Text
Pantami: Trials and Triumphs of a Digital Economy Maestro unfolds across four sizeable sections, with each having at least three thematic nodes.
In Chapter One, titled, “Personal Opinion”, the author mediates upon and gives further eludication of issues around the subject of the book, which he had earlier written on, in pieces such as “That Friendly Call from the Scholar”, “The Memorable Visit for Digital Innovation”, “Authority on Cybersecurity and Datafication”, and “Encounter with a Digital Economy Maestro.”
The second Chapter of Yushau’s book centres around “Inter-Agency Engagements” within government, of which Professor Isa Ali Ibrahim (Pantami), his redoubtable subject, has been a highly consequential figure in over the past half a decade. This deals with issues around rivalries among federal agencies and pertain to concerns such as: “
Resisting Multiple Telecom Taxation”, “The NIN-SIM Linkage Palaver” and “The War on Stamp Duty.”
Similarly, Chapter Three of Trials and Triumphs of a Digital Economy Maestro on “Managing External Factors”, illustrates major battles or challenges Profesor Pantami contended with during his tenure in office as the Minister. The concern the issues of the “ASUU Battle over IPPIS-UTAS Payment System”; “On FUTO Professorship” and “Witch-Hunting or Boko Haram Saga?”

Tasks
A) Translate this sentence from the book review into French: "Pantami: Trials and Triumphs of a Digital Economy Maestro unfolds across four sizeable sections, with each having at least three thematic nodes."
B) According to the book review, the author of Chapter One had earlier written pieces on the book's subject. List the titles of those pieces.
C) Continue the book review after its last sentence.

Given data

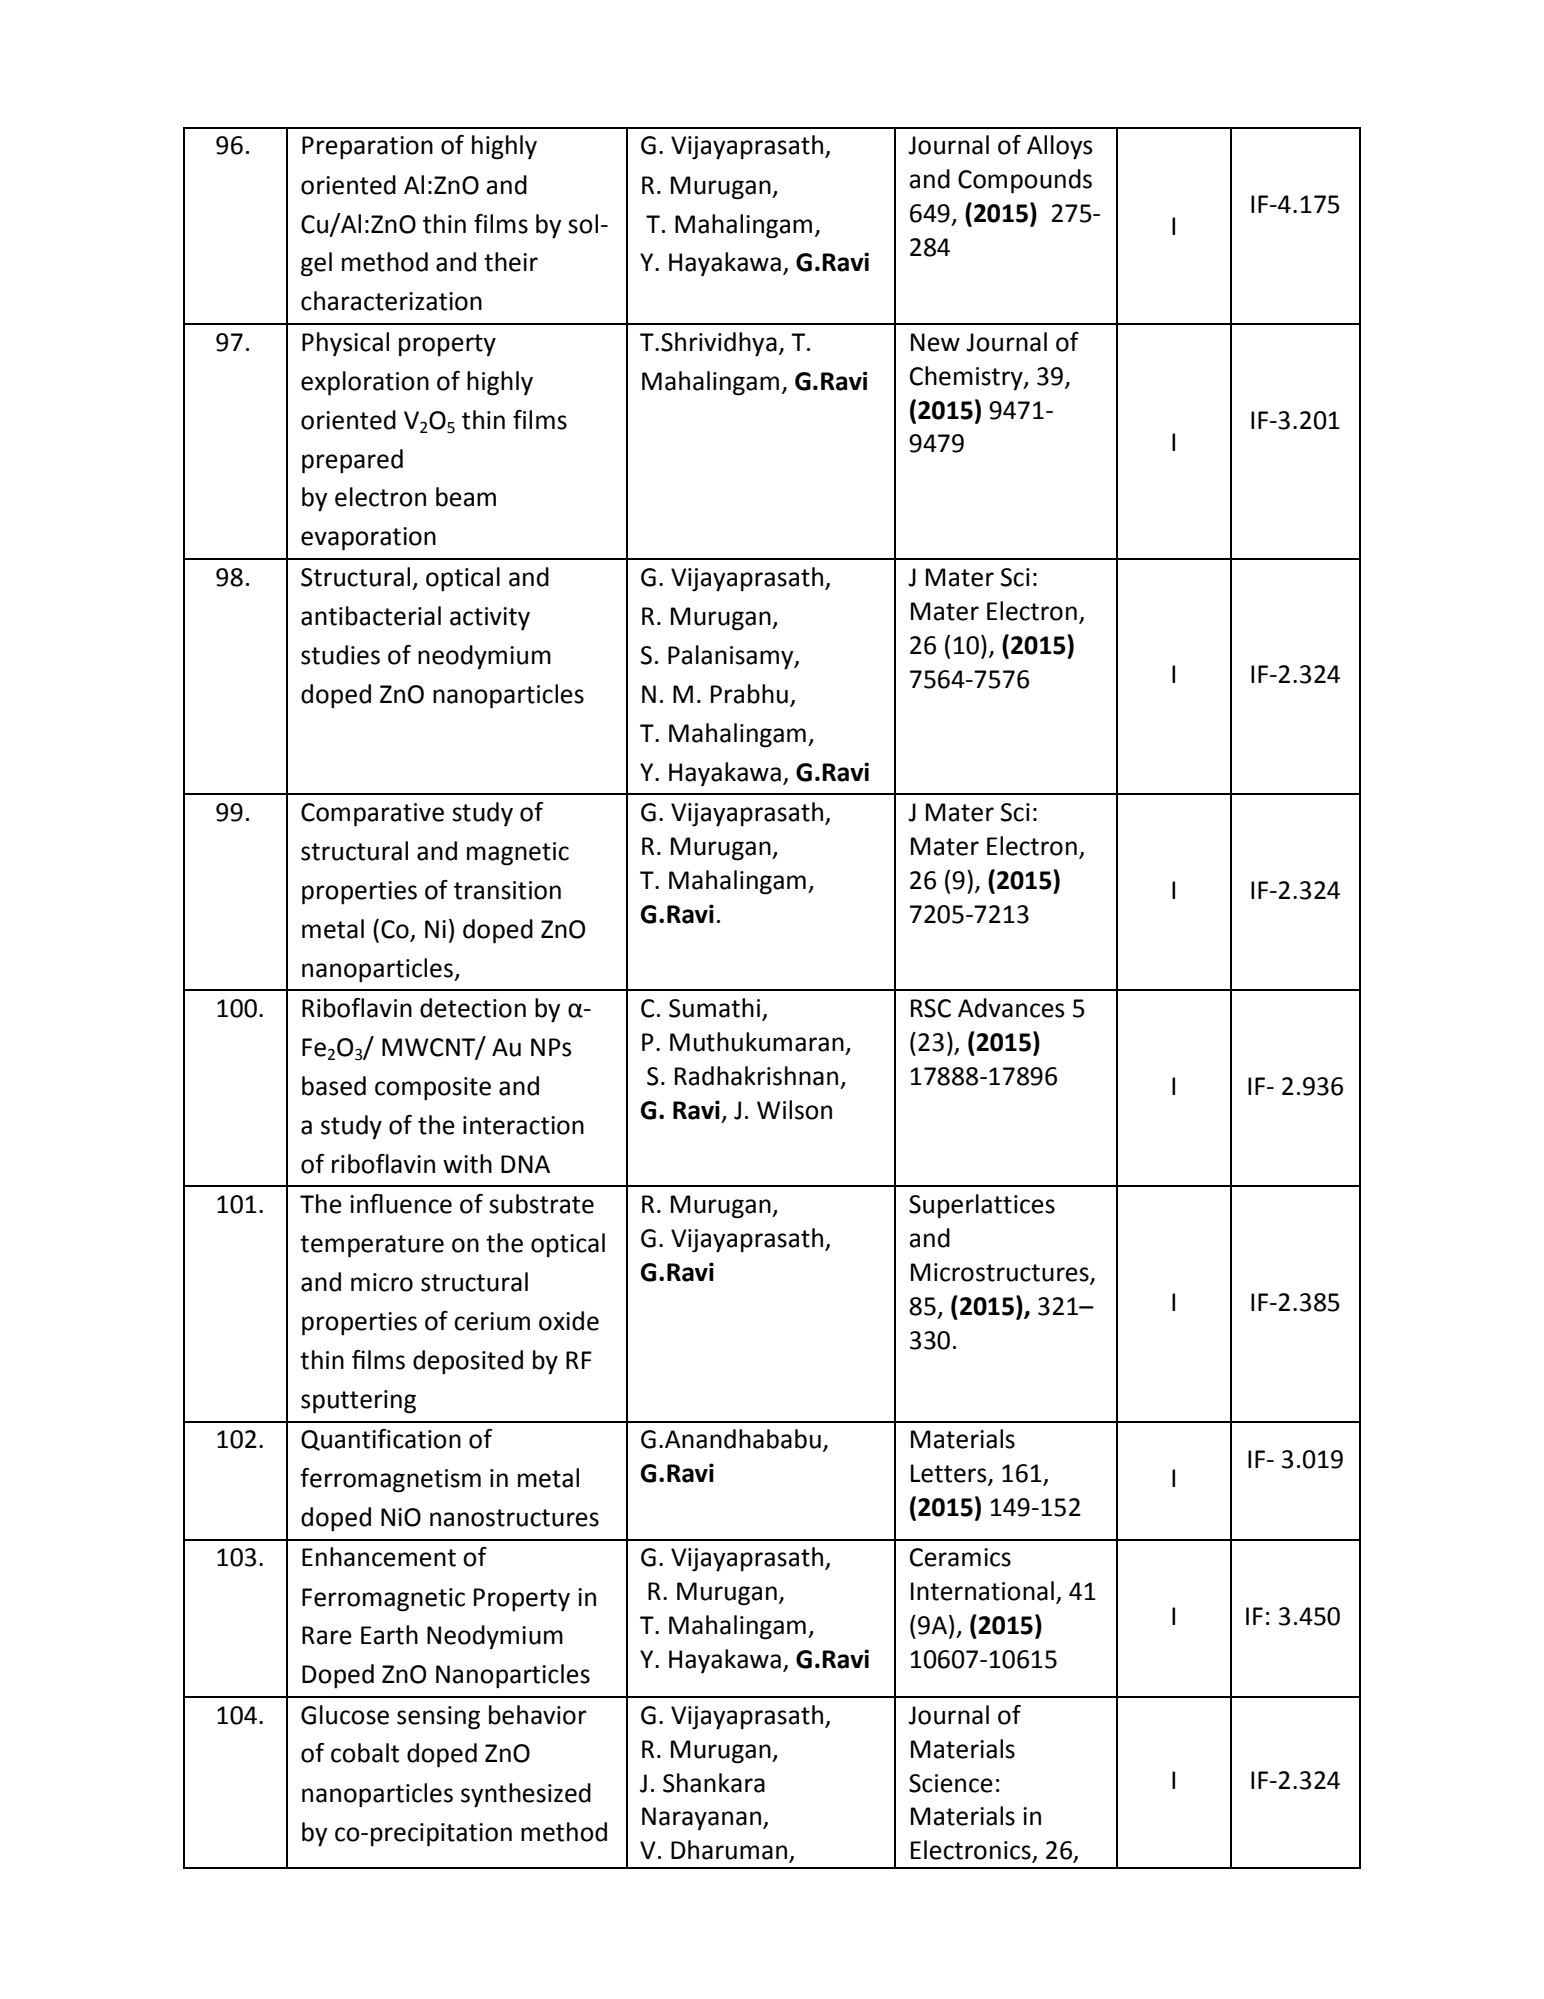 Image resolution: width=1544 pixels, height=1999 pixels. Describe the element at coordinates (372, 1246) in the screenshot. I see `temperature` at that location.
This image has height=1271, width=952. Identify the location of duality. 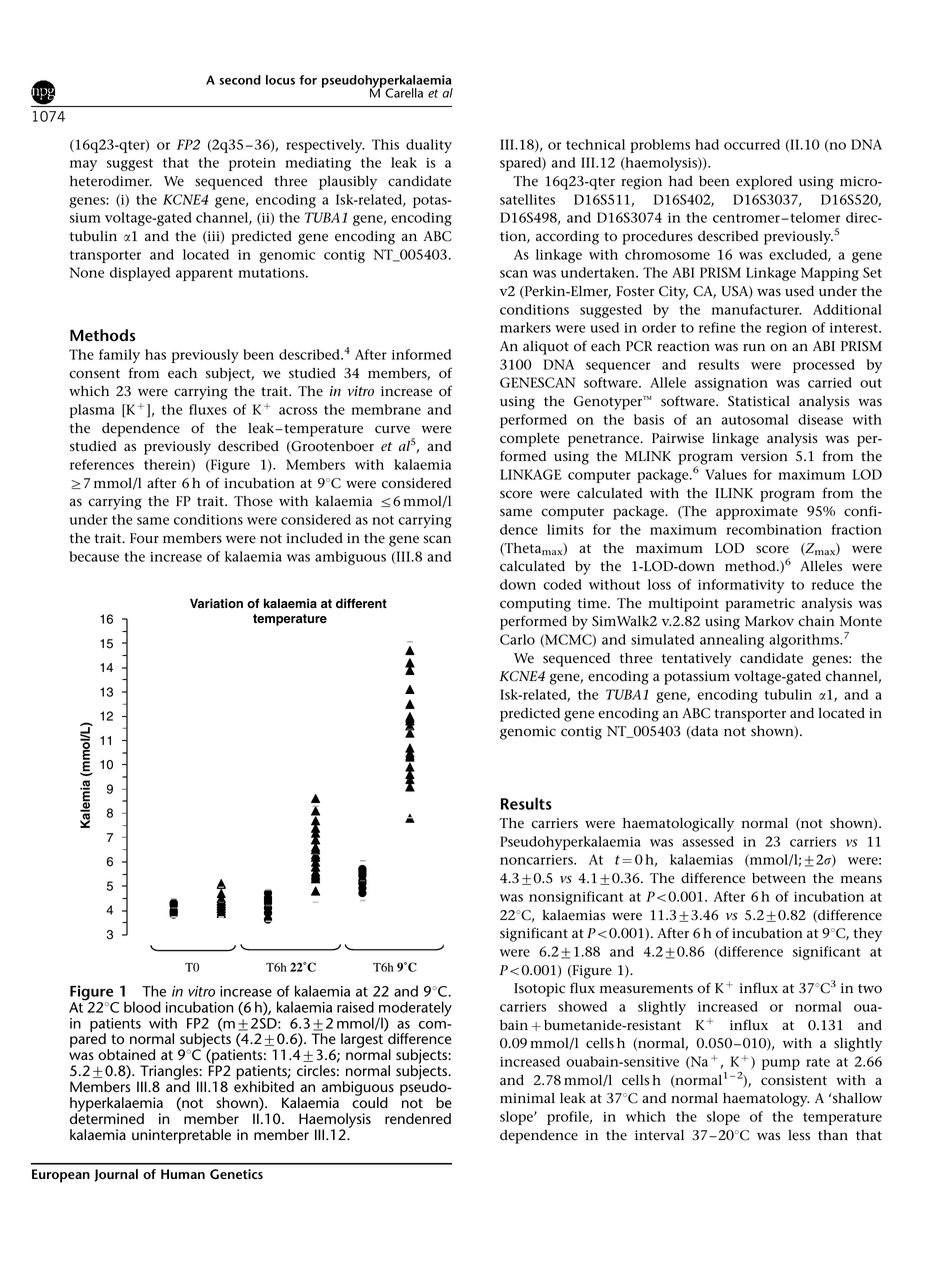
(429, 146).
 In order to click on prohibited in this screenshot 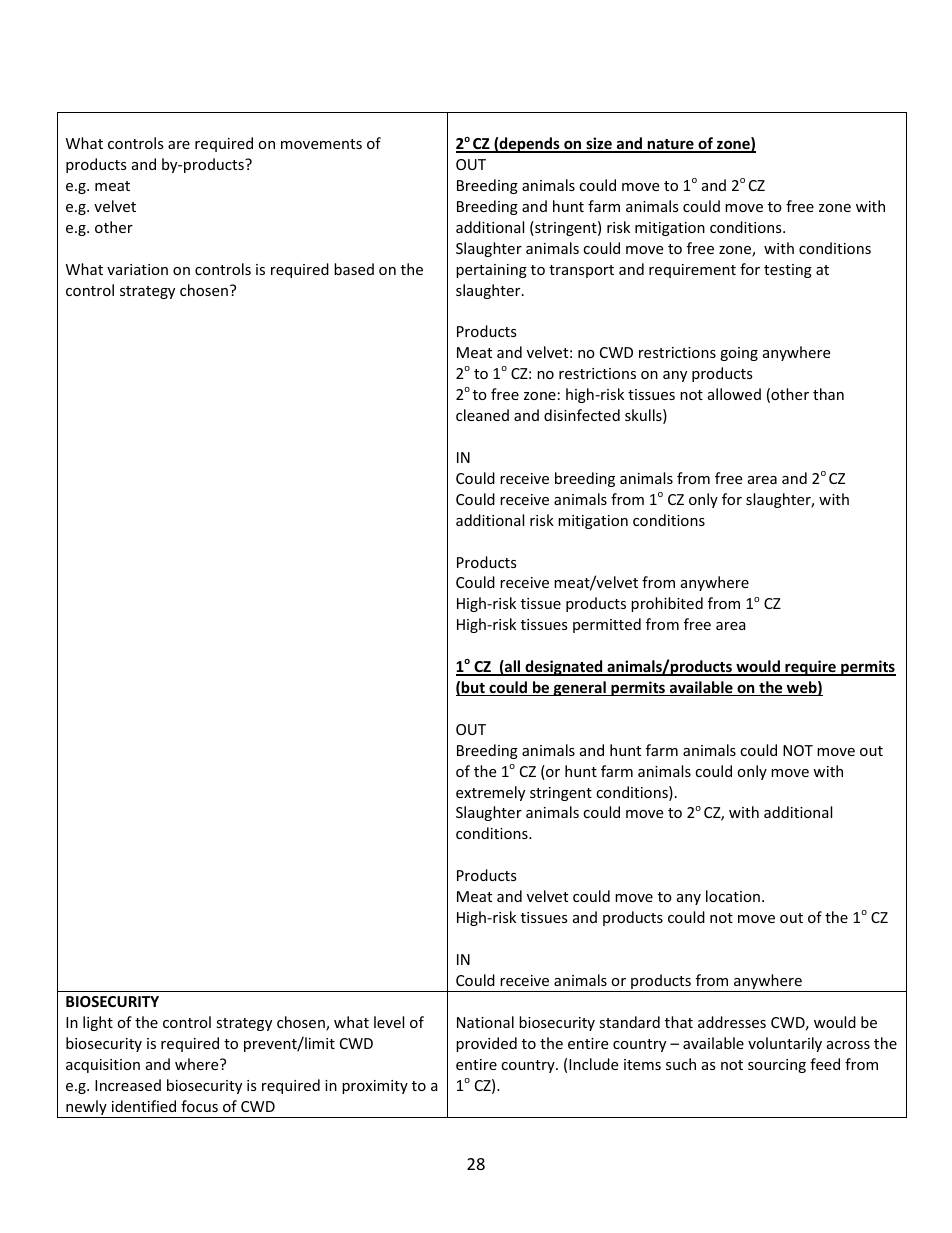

Task-by-task results
A) Pantami: Trials and Triumphs of a Digital Economy Maestro se déploie en quatre sections de taille considérable, chacune comportant au moins trois nœuds thématiques.

B)
- "That Friendly Call from the Scholar"
- "The Memorable Visit for Digital Innovation"
- "Authority on Cybersecurity and Datafication"
- "Encounter with a Digital Economy Maestro"

C)
“Operational Exigencies” is the organising theme on which Chapter Four of the book is anchored, as expressed over matters relating to “NigComsat and the Fear of Privatisation”; “The Galaxy and Visibility” and “Record of Accomplishments.”
Most of the issues in this book on Pantami revolve around the activities and mandates of agencies under the Ministry of Communications and Digital Economy. Some of these agencies, which have conspicuous presence in Trials and Triumphs of a Digital Economy Maestro, include the Nigerian Communications Commission (NCC), the National Information Technology Development Agency (NITDA), Galaxy Backbone Limited, Nigerian Communications Satellite Limited (NIGCOMSAT), National Identity Management Commission (NIMC), and the Nigeria Postal Service (NIPOST).
I found a number of the themes in the book highly interesting, intriguing and seemingly controversial. For instance, the author takes the reader though the compelling narration of how a very long ASUU strike was motivated essentially by egos and the intrasigence of the refusal to yield ground, leading to a protracted disagreement industrial action over the required payment system for Nigerian universities’ lecturers, among others.
In Pantami: Trials and Triumphs of a Digital Economy Maestro, the author chronicles the feats achieved by a highly unusual but extremely modest public official, who has served as Nigeria’s Communication and Digital Economy Minister since 2019, to include: the implementation of broadband connectivity across the country, leapfrogging the ascendant economy around the digital ecosystem, and the empowerment of citizens through the cultivation of ICT skills.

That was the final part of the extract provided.